Chris Purves has been at the cutting edge of markets for more than a decade – from algorithmic trading to machine learning.

Now the head of UBS Group AG’s Strategic Development Lab is turning his focus to the human survivors of the tech invasion, persuading them to understand things will never be the same. They’re going to have to -- in the jargon of Silicon Valley’s missionaries -- “unlearn” how they’ve always operated.

It’s not just that their software may know their next move before they do. The extinction of an entire way of life is looming, as Purves sees it: the end of the bonus culture. Compensation will be a last frontier in the onslaught of technology on finance.

He’s moving traders toward electronic systems as the era of legendary gamblers stalking the markets in search of the $100 million payday becomes a distant memory.

What’s coming is increased bureaucratization, an evolution that renders individuals’ judgment less important -- and with it the need to reward them as they might have once expected.

“We want to hire people who are less driven by their own bonus and P&L and more by the long-term goal of what the market will look like in say 10 years,” said London-based Purves. “The idea that you are responsible for your own destiny has gone. It’s a team sport now.”

The moves in that direction are only accelerating. Coders have been handed licenses to trade equities at JPMorgan Chase & Co. while they’re the focus of the biggest hiring spree in years for Goldman Sachs Group Inc.’s trading division. Citigroup Inc. plans to recruit 2,500 programmers this year.

The competition for talent with companies like Google and Facebook Inc. hasn’t caused a surge in banker bonuses. And while tech skills are still in high demand, that doesn’t always translate to more compensation. Most trader payouts are forecast to remain steady or decline, according to an analysis by recruiting firm Options Group.

Even as demand for quantitative skills “showed no sign of letting up” last year, pay for these roles will probably stay flat, Options Group projected. For example, an equities managing director in a financial engineering role can expect to earn $570,000 to $775,000 a year, while associates are forecast to earn about $140,000 to $190,000.

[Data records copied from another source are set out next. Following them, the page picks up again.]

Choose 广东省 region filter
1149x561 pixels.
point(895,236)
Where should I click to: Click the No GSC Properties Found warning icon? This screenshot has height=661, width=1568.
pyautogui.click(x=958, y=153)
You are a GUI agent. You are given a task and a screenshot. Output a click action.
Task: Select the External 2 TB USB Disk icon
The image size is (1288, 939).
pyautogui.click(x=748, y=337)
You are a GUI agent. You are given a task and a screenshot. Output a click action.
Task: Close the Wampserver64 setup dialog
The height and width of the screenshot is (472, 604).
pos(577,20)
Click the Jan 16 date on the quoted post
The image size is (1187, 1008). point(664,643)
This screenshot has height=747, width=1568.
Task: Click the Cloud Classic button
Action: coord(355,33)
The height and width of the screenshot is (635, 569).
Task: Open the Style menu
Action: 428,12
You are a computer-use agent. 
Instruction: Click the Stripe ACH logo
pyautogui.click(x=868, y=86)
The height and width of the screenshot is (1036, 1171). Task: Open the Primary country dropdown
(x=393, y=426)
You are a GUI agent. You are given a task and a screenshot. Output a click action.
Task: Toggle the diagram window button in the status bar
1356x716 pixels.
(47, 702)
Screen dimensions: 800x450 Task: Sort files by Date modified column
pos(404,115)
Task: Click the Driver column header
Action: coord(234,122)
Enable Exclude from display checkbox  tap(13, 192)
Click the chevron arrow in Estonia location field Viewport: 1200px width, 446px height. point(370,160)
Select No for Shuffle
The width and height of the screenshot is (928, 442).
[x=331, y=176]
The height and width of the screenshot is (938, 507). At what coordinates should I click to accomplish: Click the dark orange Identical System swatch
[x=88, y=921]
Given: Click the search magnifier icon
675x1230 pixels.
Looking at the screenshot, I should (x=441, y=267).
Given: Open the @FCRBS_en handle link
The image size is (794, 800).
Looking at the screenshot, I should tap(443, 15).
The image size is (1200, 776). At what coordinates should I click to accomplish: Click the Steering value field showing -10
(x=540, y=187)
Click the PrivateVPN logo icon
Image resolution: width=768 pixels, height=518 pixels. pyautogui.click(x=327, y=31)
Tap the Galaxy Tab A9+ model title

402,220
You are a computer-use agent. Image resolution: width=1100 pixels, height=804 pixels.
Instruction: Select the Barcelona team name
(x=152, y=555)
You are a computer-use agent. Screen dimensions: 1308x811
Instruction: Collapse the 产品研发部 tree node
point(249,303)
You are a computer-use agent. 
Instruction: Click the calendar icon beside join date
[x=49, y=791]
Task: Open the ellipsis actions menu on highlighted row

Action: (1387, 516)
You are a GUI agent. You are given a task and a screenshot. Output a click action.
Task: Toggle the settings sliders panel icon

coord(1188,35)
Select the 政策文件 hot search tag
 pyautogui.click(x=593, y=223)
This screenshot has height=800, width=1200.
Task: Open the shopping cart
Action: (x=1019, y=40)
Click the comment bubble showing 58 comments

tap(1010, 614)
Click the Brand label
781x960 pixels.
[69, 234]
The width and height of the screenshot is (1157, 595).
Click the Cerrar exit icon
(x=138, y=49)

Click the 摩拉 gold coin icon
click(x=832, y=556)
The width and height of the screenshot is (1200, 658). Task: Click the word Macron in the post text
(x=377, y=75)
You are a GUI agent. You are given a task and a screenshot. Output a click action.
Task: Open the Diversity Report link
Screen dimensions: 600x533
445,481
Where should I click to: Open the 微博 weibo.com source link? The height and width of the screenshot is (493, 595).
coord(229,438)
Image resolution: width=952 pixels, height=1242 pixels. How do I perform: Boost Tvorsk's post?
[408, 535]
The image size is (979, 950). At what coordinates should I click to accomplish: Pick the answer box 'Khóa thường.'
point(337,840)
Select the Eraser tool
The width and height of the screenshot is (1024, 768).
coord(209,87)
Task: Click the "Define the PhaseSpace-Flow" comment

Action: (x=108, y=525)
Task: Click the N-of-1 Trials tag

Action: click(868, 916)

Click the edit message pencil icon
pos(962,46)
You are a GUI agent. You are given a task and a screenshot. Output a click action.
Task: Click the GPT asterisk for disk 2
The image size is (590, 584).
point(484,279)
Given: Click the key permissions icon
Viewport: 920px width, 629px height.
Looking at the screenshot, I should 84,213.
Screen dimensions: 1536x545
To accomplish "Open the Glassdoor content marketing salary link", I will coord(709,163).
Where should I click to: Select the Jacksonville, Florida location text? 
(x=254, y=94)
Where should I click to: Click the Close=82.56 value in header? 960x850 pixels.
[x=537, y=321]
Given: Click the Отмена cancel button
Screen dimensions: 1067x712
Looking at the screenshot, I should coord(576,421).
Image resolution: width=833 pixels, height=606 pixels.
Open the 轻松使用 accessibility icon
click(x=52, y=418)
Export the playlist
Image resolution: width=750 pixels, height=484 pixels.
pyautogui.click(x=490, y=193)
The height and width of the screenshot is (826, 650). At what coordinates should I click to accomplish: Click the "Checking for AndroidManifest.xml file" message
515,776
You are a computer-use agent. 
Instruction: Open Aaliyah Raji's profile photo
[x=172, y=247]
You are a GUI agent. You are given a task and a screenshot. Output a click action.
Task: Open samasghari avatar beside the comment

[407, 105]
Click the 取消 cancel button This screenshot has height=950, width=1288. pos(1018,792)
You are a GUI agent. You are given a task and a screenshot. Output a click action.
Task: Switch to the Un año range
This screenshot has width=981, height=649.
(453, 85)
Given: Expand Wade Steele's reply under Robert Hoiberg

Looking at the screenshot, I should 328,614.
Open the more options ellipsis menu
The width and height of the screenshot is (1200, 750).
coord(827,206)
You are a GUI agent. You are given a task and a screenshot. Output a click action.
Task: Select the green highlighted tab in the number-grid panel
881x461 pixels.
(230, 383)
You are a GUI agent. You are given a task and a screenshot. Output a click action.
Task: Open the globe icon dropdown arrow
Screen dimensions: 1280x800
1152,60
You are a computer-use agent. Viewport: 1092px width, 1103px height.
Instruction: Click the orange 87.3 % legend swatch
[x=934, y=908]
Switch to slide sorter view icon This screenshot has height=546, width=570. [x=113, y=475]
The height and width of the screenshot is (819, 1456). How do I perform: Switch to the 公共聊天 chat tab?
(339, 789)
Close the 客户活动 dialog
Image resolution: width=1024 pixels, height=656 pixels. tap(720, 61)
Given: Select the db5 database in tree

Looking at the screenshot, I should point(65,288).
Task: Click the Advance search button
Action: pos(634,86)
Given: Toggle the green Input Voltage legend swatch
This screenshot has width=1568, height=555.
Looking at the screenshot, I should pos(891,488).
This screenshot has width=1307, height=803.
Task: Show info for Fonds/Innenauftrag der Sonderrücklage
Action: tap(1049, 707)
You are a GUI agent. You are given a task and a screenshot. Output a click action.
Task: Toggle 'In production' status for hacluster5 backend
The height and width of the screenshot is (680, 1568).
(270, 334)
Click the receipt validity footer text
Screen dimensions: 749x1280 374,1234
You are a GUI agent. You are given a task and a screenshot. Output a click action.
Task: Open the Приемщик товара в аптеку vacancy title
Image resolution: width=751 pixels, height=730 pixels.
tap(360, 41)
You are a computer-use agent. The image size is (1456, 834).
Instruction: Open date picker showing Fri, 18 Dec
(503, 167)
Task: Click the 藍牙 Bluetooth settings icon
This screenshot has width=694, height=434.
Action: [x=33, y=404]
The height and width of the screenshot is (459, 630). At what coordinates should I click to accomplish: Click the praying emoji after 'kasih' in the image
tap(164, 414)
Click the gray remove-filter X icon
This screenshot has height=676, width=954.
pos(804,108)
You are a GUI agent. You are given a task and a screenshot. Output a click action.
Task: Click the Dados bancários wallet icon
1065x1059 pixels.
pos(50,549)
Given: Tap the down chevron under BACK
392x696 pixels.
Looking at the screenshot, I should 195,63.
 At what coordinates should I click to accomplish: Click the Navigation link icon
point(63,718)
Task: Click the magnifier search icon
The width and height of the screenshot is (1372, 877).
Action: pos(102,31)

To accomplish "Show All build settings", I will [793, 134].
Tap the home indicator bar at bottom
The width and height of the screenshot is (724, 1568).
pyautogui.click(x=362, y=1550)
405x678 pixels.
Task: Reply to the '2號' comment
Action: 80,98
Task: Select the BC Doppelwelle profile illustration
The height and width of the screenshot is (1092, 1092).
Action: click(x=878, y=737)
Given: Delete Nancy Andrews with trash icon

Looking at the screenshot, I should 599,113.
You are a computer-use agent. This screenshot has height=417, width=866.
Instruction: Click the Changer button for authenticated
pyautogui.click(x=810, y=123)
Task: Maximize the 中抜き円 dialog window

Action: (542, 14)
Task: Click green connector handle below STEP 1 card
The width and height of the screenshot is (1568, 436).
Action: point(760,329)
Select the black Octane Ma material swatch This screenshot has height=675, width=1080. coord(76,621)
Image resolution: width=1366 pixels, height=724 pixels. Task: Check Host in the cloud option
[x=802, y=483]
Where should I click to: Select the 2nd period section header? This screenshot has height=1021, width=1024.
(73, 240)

To be sure, post-crisis culture and weaker trading revenues have already put a dent in bonuses. Wall Street’s average bonus fell for the first time in three years in 2018 to $153,700, according to the most-recent estimates by the New York State Comptroller.

But it’s not just about the amount of compensation reducing. Bonus culture is now at stake -- with tech platforms center stage, traders may no longer be paid on an “eat what you kill” model, but will have their bonuses determined more by the strength of a broader desk or unit.

“Good traders used to be easily identifiable,” said Tim Hall, who spent more than 20 years in banking including at Credit Agricole SA and ING Groep NV. “Now trading is very commoditized and you’re being replaced by platforms and robots and people with different skillsets.”

The mismatch between skills and demands is putting even the industry’s highest-paying jobs at risk, says Marcos Lopez de Prado, the former head of machine learning at the hedge fund AQR Capital Management LLC and now a Cornell University professor. Many of the 6.1 million people employed in finance and insurance will lose their jobs “not necessarily because they are replaced by machines, but because they are not trained to work alongside algorithms,” he told the U.S. House Committee on Financial Services in December.